4. video encoder as claimed in claim 1, wherein correlating transforms is such so that have predetermined relationship between the mean value of the data point of the image block that is transformed and the data point of corresponding non-changing image piece.

5. video encoder as claimed in claim 1, the device that wherein is used for carries out image analysis (117) can be operated the content analysis that is used for coming in response to the data of the image block that is transformed carries out image.

6. video encoder as claimed in claim 5, the device that wherein is used for carries out image analysis (117) can be operated the content analysis that is used for coming in response to DC (direct current) parameter of the image block that is transformed carries out image.
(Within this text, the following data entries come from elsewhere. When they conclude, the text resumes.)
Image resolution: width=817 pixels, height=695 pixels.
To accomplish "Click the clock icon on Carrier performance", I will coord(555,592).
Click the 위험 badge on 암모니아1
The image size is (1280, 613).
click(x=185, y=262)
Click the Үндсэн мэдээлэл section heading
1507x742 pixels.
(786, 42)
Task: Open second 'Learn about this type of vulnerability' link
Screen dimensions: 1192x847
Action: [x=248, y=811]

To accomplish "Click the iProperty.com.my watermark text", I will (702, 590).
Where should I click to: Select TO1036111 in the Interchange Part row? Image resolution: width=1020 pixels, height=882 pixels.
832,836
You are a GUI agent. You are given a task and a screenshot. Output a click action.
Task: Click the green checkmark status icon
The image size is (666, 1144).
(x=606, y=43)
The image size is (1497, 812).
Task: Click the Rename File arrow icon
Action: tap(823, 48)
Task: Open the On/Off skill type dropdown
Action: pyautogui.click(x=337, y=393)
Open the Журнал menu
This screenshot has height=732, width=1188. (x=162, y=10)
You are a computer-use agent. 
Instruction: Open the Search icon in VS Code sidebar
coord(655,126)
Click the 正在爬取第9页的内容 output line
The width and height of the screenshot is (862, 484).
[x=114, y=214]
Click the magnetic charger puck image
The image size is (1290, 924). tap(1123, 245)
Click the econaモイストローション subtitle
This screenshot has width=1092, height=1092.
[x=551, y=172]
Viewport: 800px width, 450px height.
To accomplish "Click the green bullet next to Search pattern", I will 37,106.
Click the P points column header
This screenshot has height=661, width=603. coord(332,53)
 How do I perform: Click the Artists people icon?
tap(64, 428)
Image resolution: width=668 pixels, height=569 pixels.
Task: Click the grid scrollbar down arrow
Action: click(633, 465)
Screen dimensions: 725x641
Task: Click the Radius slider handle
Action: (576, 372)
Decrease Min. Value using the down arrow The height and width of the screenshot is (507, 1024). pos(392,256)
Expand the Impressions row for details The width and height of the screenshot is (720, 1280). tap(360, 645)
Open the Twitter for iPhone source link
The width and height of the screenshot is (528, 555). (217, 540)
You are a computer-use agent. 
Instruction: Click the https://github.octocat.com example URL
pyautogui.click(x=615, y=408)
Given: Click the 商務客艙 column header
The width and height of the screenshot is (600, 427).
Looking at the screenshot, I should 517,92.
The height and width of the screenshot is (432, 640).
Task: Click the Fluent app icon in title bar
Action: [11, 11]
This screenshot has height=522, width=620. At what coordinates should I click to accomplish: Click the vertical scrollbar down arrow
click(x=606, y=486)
7. video encoder as claimed in claim 1, the device that wherein is used to generate a plurality of reference blocks (111) can be operated and be used for generating a plurality of reference blocks in response to the data value of this image only.

8. video encoder as claimed in claim 1, wherein first image block comprises brightness data.

9. video encoder as claimed in claim 1, wherein first image block comprises that 4 take advantage of 4 brightness data matrixes.

10. video encoder as claimed in claim 1 wherein is used for apparatus for encoding (103,107) and comprises the difference block (103) between definite first image block and the selecteed reference block and be used to use irrelevant conversion to come the device of transformed differences piece (107).

11. video encoder as claimed in claim 1, wherein video encoder is a video encoder H.264/AVC.

12. a method for video coding comprises step:

-generation first image block from the image that will be encoded;

-generate a plurality of reference blocks;

-by being used the associated picture conversion, first image block generates the image block that is transformed;

-generate a plurality of reference blocks that are transformed by each application associated picture conversion to a plurality of reference blocks;

-generate a plurality of residual image pieces by the difference between each of the image block determining to be transformed and a plurality of reference blocks that are transformed;

-select the selecteed reference block of a plurality of reference blocks in response to a plurality of residual image pieces;

-in response to selecteed reference block first image block of encoding;

-come the carries out image analysis in response to the data of the image block that is transformed.

13. the computer program that can carry out as method as described in the claim 12.

14. one kind comprises the record carrier as computer program as described in the claim 13.